Dataset entries
#####
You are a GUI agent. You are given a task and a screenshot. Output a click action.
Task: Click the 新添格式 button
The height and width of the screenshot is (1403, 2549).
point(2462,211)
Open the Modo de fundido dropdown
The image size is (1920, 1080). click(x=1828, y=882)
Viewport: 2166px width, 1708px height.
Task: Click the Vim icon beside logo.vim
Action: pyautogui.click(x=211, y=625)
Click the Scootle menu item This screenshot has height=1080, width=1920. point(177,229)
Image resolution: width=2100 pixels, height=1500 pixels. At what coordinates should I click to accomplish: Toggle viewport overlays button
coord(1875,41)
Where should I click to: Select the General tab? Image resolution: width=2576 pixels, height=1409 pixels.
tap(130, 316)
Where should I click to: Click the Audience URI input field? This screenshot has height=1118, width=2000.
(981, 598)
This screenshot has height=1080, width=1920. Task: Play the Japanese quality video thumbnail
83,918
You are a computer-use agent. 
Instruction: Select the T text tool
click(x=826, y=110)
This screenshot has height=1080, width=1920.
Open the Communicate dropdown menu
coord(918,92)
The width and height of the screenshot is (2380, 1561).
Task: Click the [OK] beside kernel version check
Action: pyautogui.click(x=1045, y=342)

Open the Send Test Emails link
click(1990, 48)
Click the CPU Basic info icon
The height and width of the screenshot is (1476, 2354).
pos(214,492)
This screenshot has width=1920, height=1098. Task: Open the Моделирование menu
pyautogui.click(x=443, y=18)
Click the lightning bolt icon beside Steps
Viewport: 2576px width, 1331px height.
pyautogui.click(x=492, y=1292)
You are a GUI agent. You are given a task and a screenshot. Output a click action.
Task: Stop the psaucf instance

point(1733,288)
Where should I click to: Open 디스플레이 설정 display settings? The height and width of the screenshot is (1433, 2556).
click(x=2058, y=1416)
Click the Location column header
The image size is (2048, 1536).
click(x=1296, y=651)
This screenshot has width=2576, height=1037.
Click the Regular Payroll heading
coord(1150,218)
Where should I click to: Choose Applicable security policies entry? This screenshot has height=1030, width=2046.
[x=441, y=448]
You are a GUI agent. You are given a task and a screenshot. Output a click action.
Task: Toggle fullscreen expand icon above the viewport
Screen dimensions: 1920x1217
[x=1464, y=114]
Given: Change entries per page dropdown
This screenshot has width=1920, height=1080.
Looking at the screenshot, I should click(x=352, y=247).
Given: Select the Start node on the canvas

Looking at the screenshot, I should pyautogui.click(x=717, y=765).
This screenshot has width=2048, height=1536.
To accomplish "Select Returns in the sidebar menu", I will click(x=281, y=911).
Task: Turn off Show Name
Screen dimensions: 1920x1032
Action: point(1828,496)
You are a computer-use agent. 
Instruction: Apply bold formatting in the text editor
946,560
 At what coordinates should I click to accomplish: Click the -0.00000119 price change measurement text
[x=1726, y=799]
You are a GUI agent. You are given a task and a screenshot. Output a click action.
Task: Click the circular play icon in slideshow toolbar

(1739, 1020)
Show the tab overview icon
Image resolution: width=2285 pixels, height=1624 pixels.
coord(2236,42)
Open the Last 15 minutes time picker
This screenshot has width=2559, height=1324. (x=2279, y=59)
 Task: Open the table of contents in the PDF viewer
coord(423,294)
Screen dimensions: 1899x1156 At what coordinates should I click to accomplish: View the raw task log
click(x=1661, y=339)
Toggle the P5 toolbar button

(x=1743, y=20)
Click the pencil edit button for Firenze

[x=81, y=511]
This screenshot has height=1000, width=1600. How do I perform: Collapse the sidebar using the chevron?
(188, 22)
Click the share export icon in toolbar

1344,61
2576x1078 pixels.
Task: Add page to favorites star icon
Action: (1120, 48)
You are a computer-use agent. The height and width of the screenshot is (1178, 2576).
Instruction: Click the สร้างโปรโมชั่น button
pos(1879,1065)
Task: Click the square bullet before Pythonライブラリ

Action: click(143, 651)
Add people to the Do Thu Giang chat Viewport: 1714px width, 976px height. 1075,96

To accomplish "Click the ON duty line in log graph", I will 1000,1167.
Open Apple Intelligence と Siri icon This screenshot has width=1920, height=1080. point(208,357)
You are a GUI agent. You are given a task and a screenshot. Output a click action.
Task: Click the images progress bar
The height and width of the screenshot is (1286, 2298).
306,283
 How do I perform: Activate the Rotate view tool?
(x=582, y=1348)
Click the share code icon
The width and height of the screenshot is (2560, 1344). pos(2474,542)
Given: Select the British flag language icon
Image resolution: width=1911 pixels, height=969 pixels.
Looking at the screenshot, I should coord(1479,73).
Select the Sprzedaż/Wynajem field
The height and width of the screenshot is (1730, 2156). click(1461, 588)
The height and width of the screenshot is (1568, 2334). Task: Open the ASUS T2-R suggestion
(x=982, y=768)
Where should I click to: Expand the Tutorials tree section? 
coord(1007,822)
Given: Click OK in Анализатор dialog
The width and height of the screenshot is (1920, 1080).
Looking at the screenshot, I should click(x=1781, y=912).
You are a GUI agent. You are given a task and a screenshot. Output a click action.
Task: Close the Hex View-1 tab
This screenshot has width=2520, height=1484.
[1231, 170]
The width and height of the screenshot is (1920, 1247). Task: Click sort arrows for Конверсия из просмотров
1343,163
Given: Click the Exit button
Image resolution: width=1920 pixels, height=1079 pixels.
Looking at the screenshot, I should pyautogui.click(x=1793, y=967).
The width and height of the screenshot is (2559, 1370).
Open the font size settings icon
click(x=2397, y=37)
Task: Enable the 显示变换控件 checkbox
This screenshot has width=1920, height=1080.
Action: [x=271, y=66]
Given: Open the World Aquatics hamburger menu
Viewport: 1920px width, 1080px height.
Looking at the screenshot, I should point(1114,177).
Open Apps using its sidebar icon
#####
--- Required action ---
Every line above must be repeated exactly as it appears.

--- Task answer ---
You are a GUI agent. You are given a task and a screenshot. Output a click action.
Task: Click the 新添格式 button
The height and width of the screenshot is (1403, 2549).
point(2462,211)
Open the Modo de fundido dropdown
The image size is (1920, 1080). click(x=1828, y=882)
Viewport: 2166px width, 1708px height.
Task: Click the Vim icon beside logo.vim
Action: pyautogui.click(x=211, y=625)
Click the Scootle menu item This screenshot has height=1080, width=1920. point(177,229)
Image resolution: width=2100 pixels, height=1500 pixels. At what coordinates should I click to accomplish: Toggle viewport overlays button
coord(1875,41)
Where should I click to: Select the General tab? Image resolution: width=2576 pixels, height=1409 pixels.
tap(130, 316)
Where should I click to: Click the Audience URI input field? This screenshot has height=1118, width=2000.
(981, 598)
This screenshot has height=1080, width=1920. Task: Play the Japanese quality video thumbnail
83,918
You are a computer-use agent. 
Instruction: Select the T text tool
click(x=826, y=110)
This screenshot has height=1080, width=1920.
Open the Communicate dropdown menu
coord(918,92)
The width and height of the screenshot is (2380, 1561).
Task: Click the [OK] beside kernel version check
Action: pyautogui.click(x=1045, y=342)

Open the Send Test Emails link
click(1990, 48)
Click the CPU Basic info icon
The height and width of the screenshot is (1476, 2354).
pos(214,492)
This screenshot has width=1920, height=1098. Task: Open the Моделирование menu
pyautogui.click(x=443, y=18)
Click the lightning bolt icon beside Steps
Viewport: 2576px width, 1331px height.
pyautogui.click(x=492, y=1292)
You are a GUI agent. You are given a task and a screenshot. Output a click action.
Task: Stop the psaucf instance

point(1733,288)
Where should I click to: Open 디스플레이 설정 display settings? The height and width of the screenshot is (1433, 2556).
click(x=2058, y=1416)
Click the Location column header
The image size is (2048, 1536).
click(x=1296, y=651)
This screenshot has width=2576, height=1037.
Click the Regular Payroll heading
coord(1150,218)
Where should I click to: Choose Applicable security policies entry? This screenshot has height=1030, width=2046.
[x=441, y=448]
You are a GUI agent. You are given a task and a screenshot. Output a click action.
Task: Toggle fullscreen expand icon above the viewport
Screen dimensions: 1920x1217
[x=1464, y=114]
Given: Change entries per page dropdown
This screenshot has width=1920, height=1080.
Looking at the screenshot, I should click(x=352, y=247).
Given: Select the Start node on the canvas

Looking at the screenshot, I should pyautogui.click(x=717, y=765).
This screenshot has width=2048, height=1536.
To accomplish "Select Returns in the sidebar menu", I will click(x=281, y=911).
Task: Turn off Show Name
Screen dimensions: 1920x1032
Action: point(1828,496)
You are a computer-use agent. 
Instruction: Apply bold formatting in the text editor
946,560
 At what coordinates should I click to accomplish: Click the -0.00000119 price change measurement text
[x=1726, y=799]
You are a GUI agent. You are given a task and a screenshot. Output a click action.
Task: Click the circular play icon in slideshow toolbar

(1739, 1020)
Show the tab overview icon
Image resolution: width=2285 pixels, height=1624 pixels.
coord(2236,42)
Open the Last 15 minutes time picker
This screenshot has width=2559, height=1324. (x=2279, y=59)
 Task: Open the table of contents in the PDF viewer
coord(423,294)
Screen dimensions: 1899x1156 At what coordinates should I click to accomplish: View the raw task log
click(x=1661, y=339)
Toggle the P5 toolbar button

(x=1743, y=20)
Click the pencil edit button for Firenze

[x=81, y=511]
This screenshot has height=1000, width=1600. How do I perform: Collapse the sidebar using the chevron?
(188, 22)
Click the share export icon in toolbar

1344,61
2576x1078 pixels.
Task: Add page to favorites star icon
Action: (1120, 48)
You are a computer-use agent. The height and width of the screenshot is (1178, 2576).
Instruction: Click the สร้างโปรโมชั่น button
pos(1879,1065)
Task: Click the square bullet before Pythonライブラリ

Action: click(143, 651)
Add people to the Do Thu Giang chat Viewport: 1714px width, 976px height. 1075,96

To accomplish "Click the ON duty line in log graph", I will 1000,1167.
Open Apple Intelligence と Siri icon This screenshot has width=1920, height=1080. point(208,357)
You are a GUI agent. You are given a task and a screenshot. Output a click action.
Task: Click the images progress bar
The height and width of the screenshot is (1286, 2298).
306,283
 How do I perform: Activate the Rotate view tool?
(x=582, y=1348)
Click the share code icon
The width and height of the screenshot is (2560, 1344). pos(2474,542)
Given: Select the British flag language icon
Image resolution: width=1911 pixels, height=969 pixels.
Looking at the screenshot, I should coord(1479,73).
Select the Sprzedaż/Wynajem field
The height and width of the screenshot is (1730, 2156). click(1461, 588)
The height and width of the screenshot is (1568, 2334). Task: Open the ASUS T2-R suggestion
(x=982, y=768)
Where should I click to: Expand the Tutorials tree section? 
coord(1007,822)
Given: Click OK in Анализатор dialog
The width and height of the screenshot is (1920, 1080).
Looking at the screenshot, I should click(x=1781, y=912).
You are a GUI agent. You are given a task and a screenshot. Output a click action.
Task: Close the Hex View-1 tab
This screenshot has width=2520, height=1484.
[1231, 170]
The width and height of the screenshot is (1920, 1247). Task: Click sort arrows for Конверсия из просмотров
1343,163
Given: Click the Exit button
Image resolution: width=1920 pixels, height=1079 pixels.
Looking at the screenshot, I should pyautogui.click(x=1793, y=967).
The width and height of the screenshot is (2559, 1370).
Open the font size settings icon
click(x=2397, y=37)
Task: Enable the 显示变换控件 checkbox
This screenshot has width=1920, height=1080.
Action: [x=271, y=66]
Given: Open the World Aquatics hamburger menu
Viewport: 1920px width, 1080px height.
Looking at the screenshot, I should point(1114,177).
Open Apps using its sidebar icon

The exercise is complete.